--- START ---

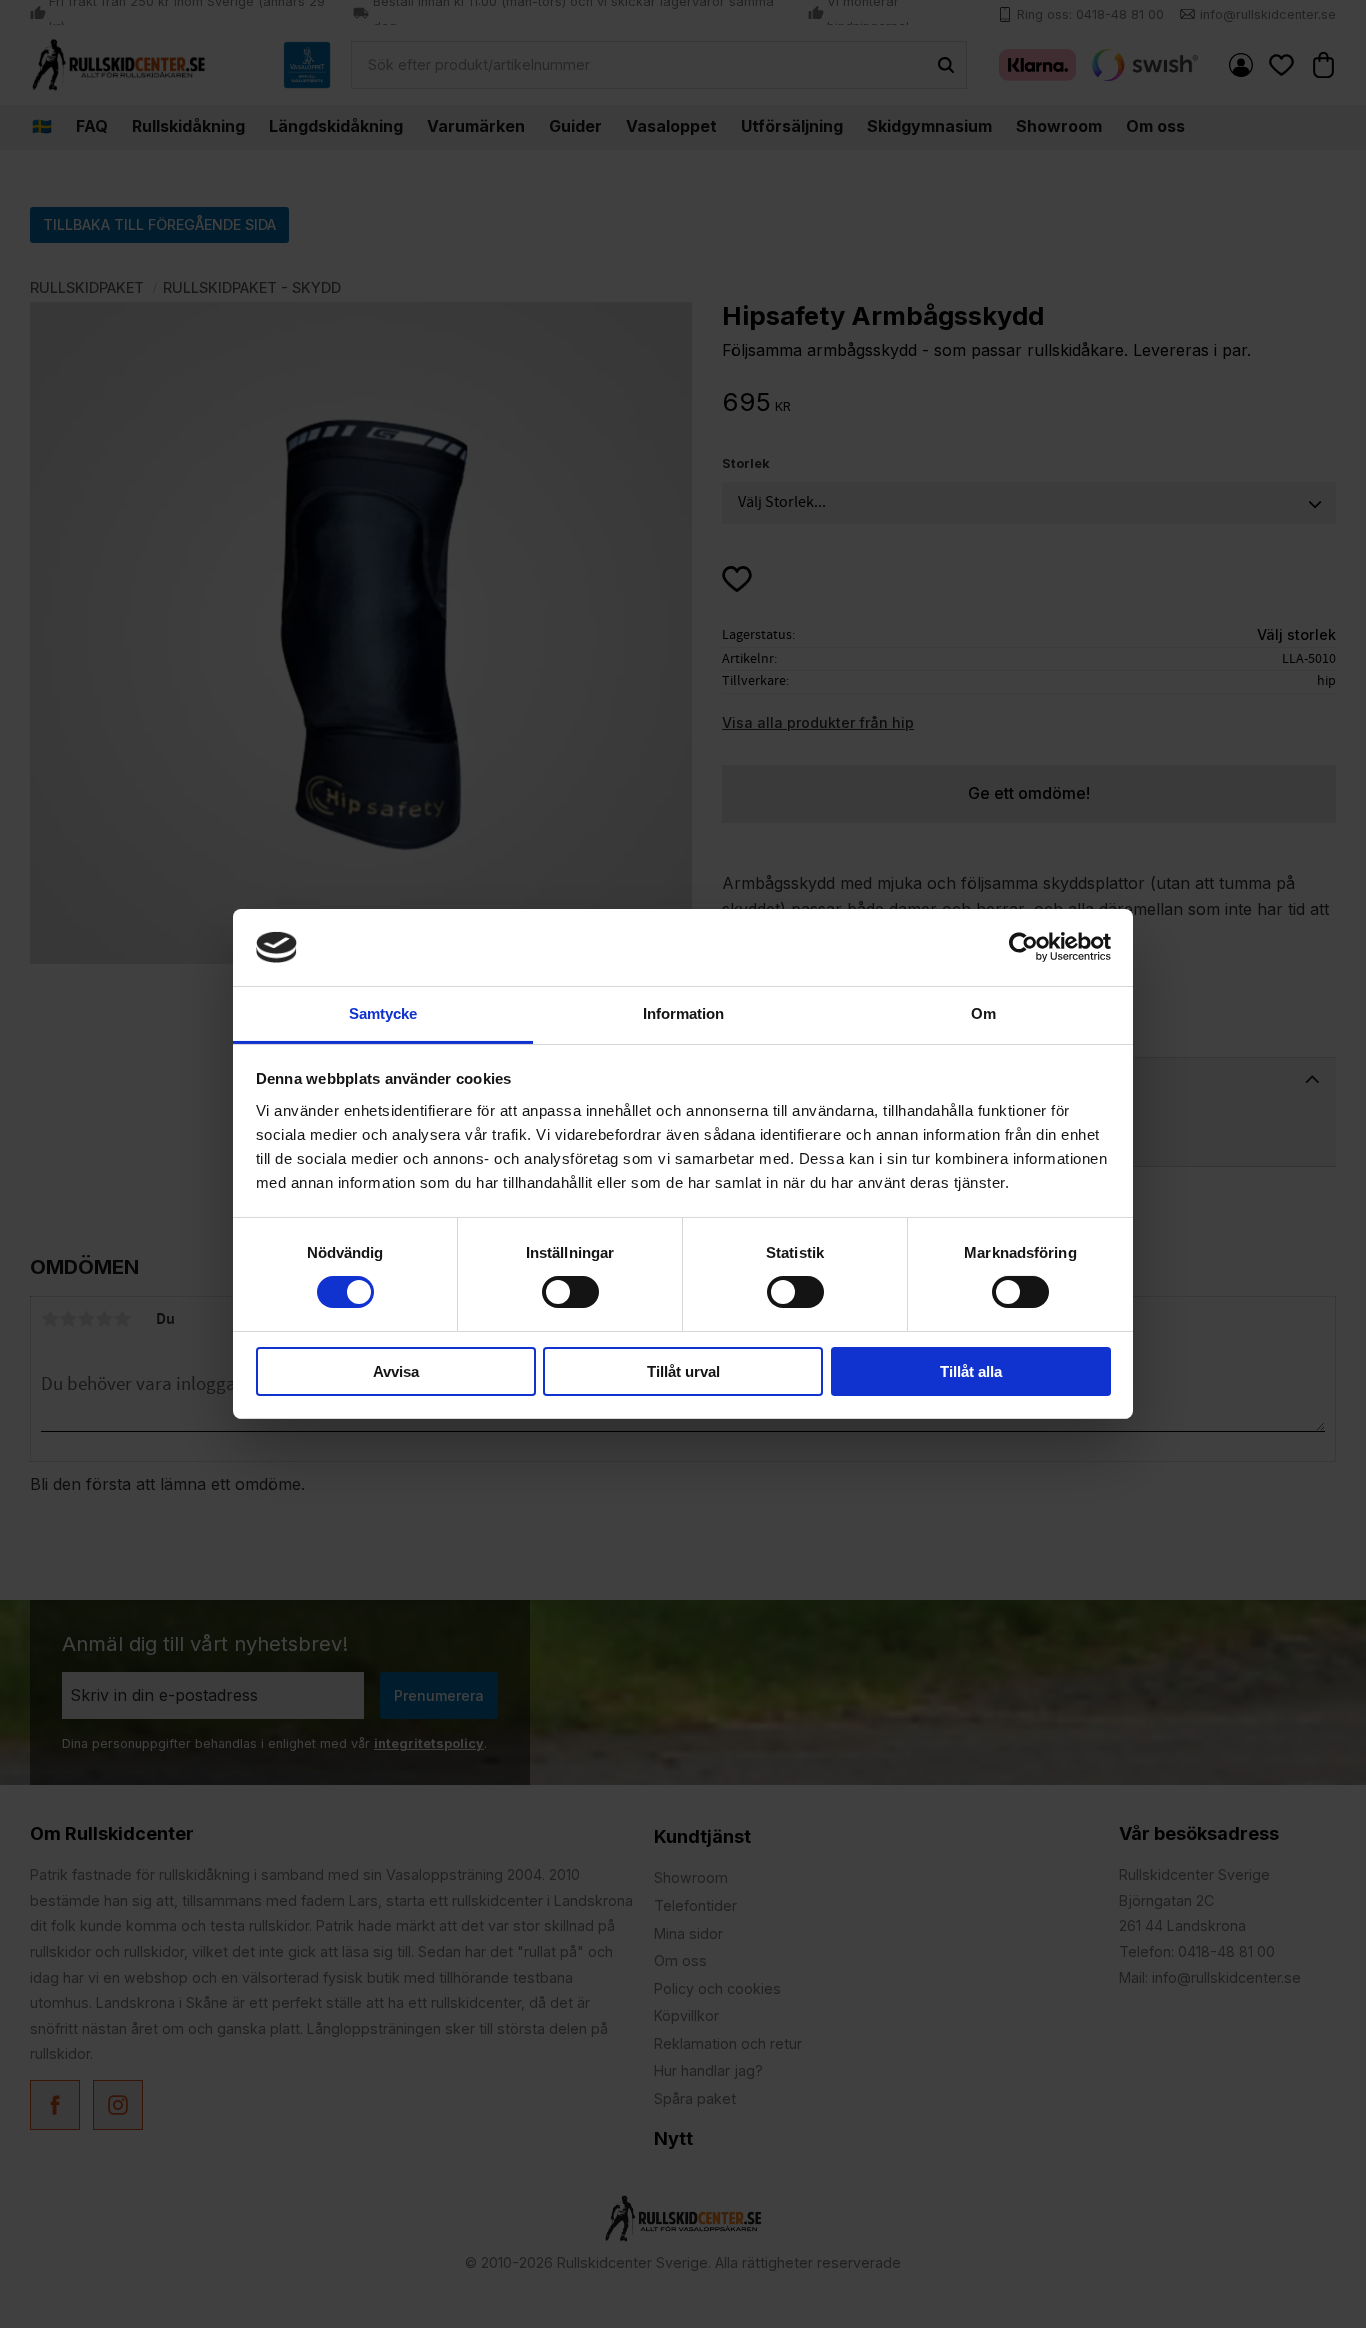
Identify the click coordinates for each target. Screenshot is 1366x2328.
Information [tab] (683, 1013)
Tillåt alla (971, 1371)
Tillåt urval (683, 1371)
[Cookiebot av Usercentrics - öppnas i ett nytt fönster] (1023, 947)
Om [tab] (983, 1013)
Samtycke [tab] (383, 1013)
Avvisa (396, 1371)
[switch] (570, 1292)
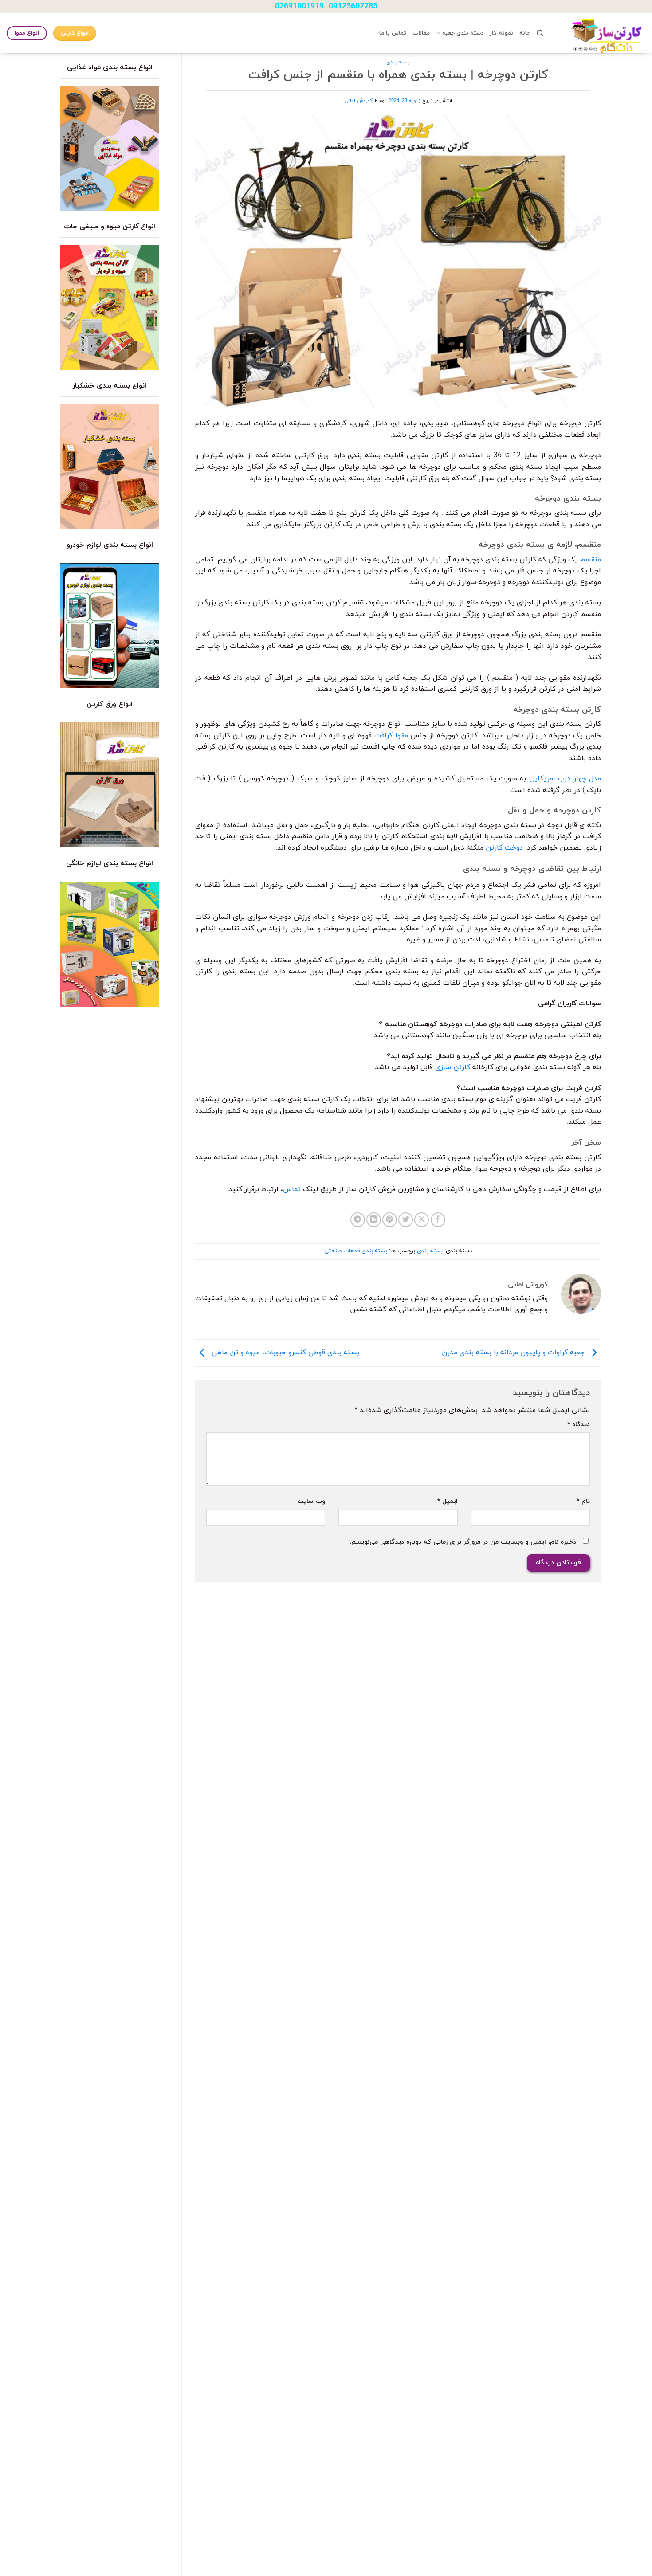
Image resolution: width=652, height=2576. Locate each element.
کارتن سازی (452, 1067)
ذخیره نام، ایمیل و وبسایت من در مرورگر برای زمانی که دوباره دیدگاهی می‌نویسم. (463, 1542)
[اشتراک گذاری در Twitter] (405, 1219)
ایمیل (447, 1501)
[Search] (540, 33)
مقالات (421, 33)
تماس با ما (393, 33)
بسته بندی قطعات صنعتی (355, 1251)
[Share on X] (421, 1219)
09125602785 (353, 6)
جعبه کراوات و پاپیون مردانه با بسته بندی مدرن (514, 1352)
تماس (292, 1189)
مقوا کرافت (391, 736)
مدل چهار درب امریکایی (565, 779)
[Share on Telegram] (357, 1219)
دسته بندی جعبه (462, 33)
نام (583, 1501)
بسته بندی (398, 62)
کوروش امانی (358, 100)
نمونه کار (501, 33)
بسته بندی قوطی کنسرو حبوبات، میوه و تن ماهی (284, 1352)
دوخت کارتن (504, 848)
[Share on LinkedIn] (373, 1219)
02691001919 (299, 6)
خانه (524, 33)
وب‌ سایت (311, 1501)
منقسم (590, 560)
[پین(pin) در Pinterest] (389, 1219)
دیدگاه (578, 1424)
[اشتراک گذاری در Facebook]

--- END ---

## [ASSIGNED TASK]
Select and copy every line from the records that includes the word "بسته".

## [TASK ANSWER]
بسته بندی قطعات صنعتی (355, 1251)
جعبه کراوات و پاپیون مردانه با بسته بندی مدرن (514, 1352)
بسته بندی (398, 62)
بسته بندی قوطی کنسرو حبوبات، میوه و تن ماهی (284, 1352)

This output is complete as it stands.